Bucke had been appointed Master of the Revels in 1610, making it relatively certain that The Winter's Tale had not been written before 1610. (The Master of the Revels was an officer of the royal court who licensed plays for performance in London and selected which plays would be performed at court. He also functioned as a royal censor.) The Dance of the Satyrs,
which a servant introduces in act 4, scene 4, of The Winter's Tale, and says had been performed at court, is presumed to be a dance performed before King James on January 1, 1611 as part of Ben Jonson's Masque of Oberon.
The Winter's Tale first appeared in print in 1623 in the Folio edition of Shakespeare's plays, which was assembled as a tribute to him by Henry Condell and John Hemminges, two of his fellow actors in the King's Men. Although the play appears as the last among the comedies and was probably a late addition to the Folio, it is considered by editors to be a good, reliable text, thought to have been printed from a manuscript prepared by Ralph Crane, the company's scrivener or secretary-copyist.

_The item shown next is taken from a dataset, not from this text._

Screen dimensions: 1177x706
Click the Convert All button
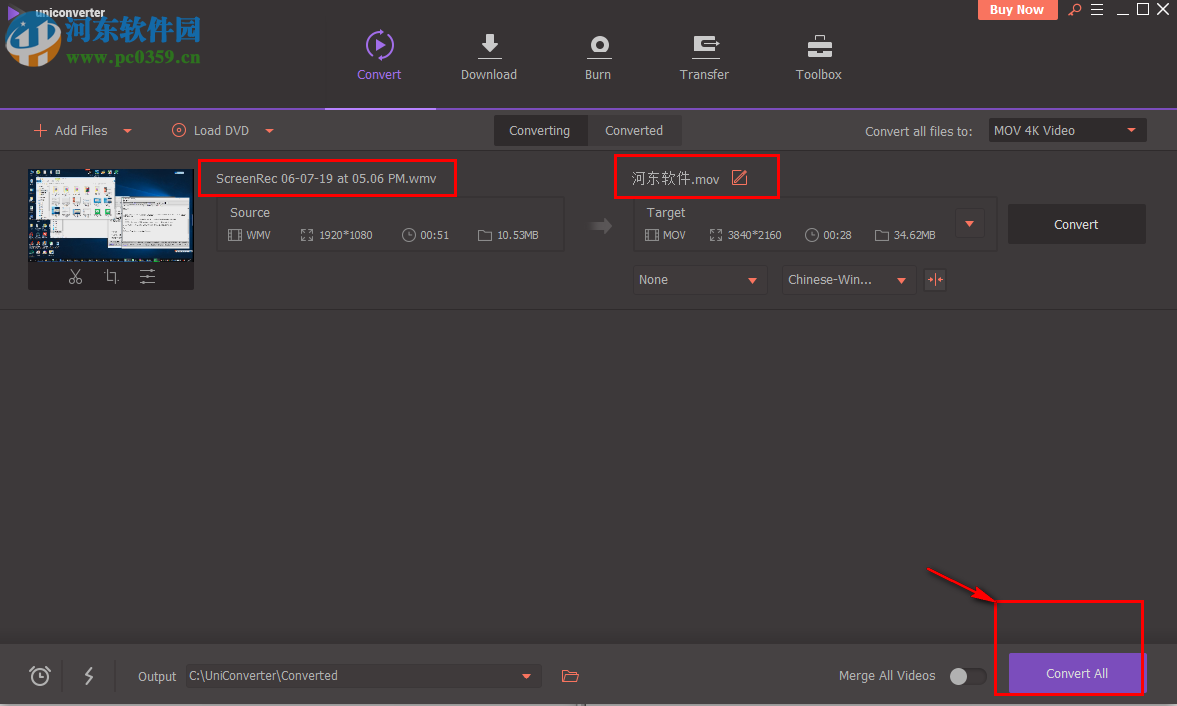pos(1076,673)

Robert Greene's novella, Pandosto, or The Triumph of Time, written in 1588 and frequently reprinted afterwards, is the source for The Winter's Tale. Despite numerous alterations, including the happy ending and the statue of Hermione, Shakespeare followed the core story as Greene devised it. Shakespeare's words are sometimes very close to Greene's, too, as in Hermione's defense of herself and the oracle's pronouncement. However, Shakespeare added Paulina and Autolocus, whose tricks he derived from another work by Greene, The Second Part of Cony-catching, 1591, a study of the London criminal underworld.

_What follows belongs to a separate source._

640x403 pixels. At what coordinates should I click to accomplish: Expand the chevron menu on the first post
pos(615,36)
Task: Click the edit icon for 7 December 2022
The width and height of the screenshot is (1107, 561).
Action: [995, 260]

The Winter's Tale enjoyed great popularity on the Jacobean stage. It was presented at court in 1618, 1619, 1624, and 1634. The theaters were closed in 1642 and did not reopen until 1661, after the Puritan revolution had failed and the monarchy was restored in 1660. The re-opening of the theaters under King Charles II did not see the restoration of The Winter's Tale to the stage, however, until 1741, when it was performed at the small theater of Goodman's Fields successfully enough for it to be moved to the larger Covent Garden the next year. But Shakespeare's play, in its original form, was supplanted for the rest of the eighteenth century by Macnamara Morgan's adaptation, The Sheep-Shearing: or Florizel and Perdita, which was first produced in 1754 at Covent Garden; and by another play by the actor-manager David Garrick, whose play, Florizel and Perdita, A Dramatic Pastoral, was first staged at the Drury Lane theater in 1756. Both of these adaptations placed a great emphasis on spectacle, replacing drama with scenery and singing, and significantly cutting much of the grim first three acts and focusing on the pastoral romance of the fourth.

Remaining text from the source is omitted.